### What is expected
The records that follow must be transcribed in full, without any change.

### Supplied records
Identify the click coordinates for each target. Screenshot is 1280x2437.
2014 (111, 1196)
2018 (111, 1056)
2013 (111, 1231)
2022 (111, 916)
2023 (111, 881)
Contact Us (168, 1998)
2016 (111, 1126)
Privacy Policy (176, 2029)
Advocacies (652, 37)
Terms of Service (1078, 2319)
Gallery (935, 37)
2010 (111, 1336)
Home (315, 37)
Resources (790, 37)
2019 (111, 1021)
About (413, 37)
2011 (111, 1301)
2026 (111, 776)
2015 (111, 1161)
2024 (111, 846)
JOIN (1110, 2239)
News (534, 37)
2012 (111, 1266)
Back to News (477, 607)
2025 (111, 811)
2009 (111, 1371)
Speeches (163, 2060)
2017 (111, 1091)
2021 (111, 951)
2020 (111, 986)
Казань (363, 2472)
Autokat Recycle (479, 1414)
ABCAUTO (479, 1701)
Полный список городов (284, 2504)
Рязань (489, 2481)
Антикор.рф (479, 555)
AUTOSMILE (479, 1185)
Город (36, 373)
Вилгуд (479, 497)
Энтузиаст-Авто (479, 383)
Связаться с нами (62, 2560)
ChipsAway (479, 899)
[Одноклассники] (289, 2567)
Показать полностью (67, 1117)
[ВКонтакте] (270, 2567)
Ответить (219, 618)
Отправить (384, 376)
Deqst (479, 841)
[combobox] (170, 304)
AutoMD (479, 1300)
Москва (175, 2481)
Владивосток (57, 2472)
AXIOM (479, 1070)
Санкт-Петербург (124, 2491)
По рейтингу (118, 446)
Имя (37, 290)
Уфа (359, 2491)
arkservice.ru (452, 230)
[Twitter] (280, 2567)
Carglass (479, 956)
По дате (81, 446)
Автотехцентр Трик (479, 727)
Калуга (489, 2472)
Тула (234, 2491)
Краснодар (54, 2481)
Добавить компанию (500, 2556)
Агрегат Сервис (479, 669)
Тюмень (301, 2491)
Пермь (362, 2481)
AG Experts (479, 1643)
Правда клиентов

### Task result
Identify the click coordinates for each target. Screenshot is 1280x2437.
2014 (111, 1196)
2018 (111, 1056)
2013 (111, 1231)
2022 (111, 916)
2023 (111, 881)
Contact Us (168, 1998)
2016 (111, 1126)
Privacy Policy (176, 2029)
Advocacies (652, 37)
Terms of Service (1078, 2319)
Gallery (935, 37)
2010 (111, 1336)
Home (315, 37)
Resources (790, 37)
2019 (111, 1021)
About (413, 37)
2011 (111, 1301)
2026 (111, 776)
2015 (111, 1161)
2024 (111, 846)
JOIN (1110, 2239)
News (534, 37)
2012 (111, 1266)
Back to News (477, 607)
2025 (111, 811)
2009 (111, 1371)
Speeches (163, 2060)
2017 (111, 1091)
2021 (111, 951)
2020 (111, 986)
Казань (363, 2472)
Autokat Recycle (479, 1414)
ABCAUTO (479, 1701)
Полный список городов (284, 2504)
Рязань (489, 2481)
Антикор.рф (479, 555)
AUTOSMILE (479, 1185)
Город (36, 373)
Вилгуд (479, 497)
Энтузиаст-Авто (479, 383)
Связаться с нами (62, 2560)
ChipsAway (479, 899)
[Одноклассники] (289, 2567)
Показать полностью (67, 1117)
[ВКонтакте] (270, 2567)
Ответить (219, 618)
Отправить (384, 376)
Deqst (479, 841)
[combobox] (170, 304)
AutoMD (479, 1300)
Москва (175, 2481)
Владивосток (57, 2472)
AXIOM (479, 1070)
Санкт-Петербург (124, 2491)
По рейтингу (118, 446)
Имя (37, 290)
Уфа (359, 2491)
arkservice.ru (452, 230)
[Twitter] (280, 2567)
Carglass (479, 956)
По дате (81, 446)
Автотехцентр Трик (479, 727)
Калуга (489, 2472)
Тула (234, 2491)
Краснодар (54, 2481)
Добавить компанию (500, 2556)
Агрегат Сервис (479, 669)
Тюмень (301, 2491)
Пермь (362, 2481)
AG Experts (479, 1643)
Правда клиентов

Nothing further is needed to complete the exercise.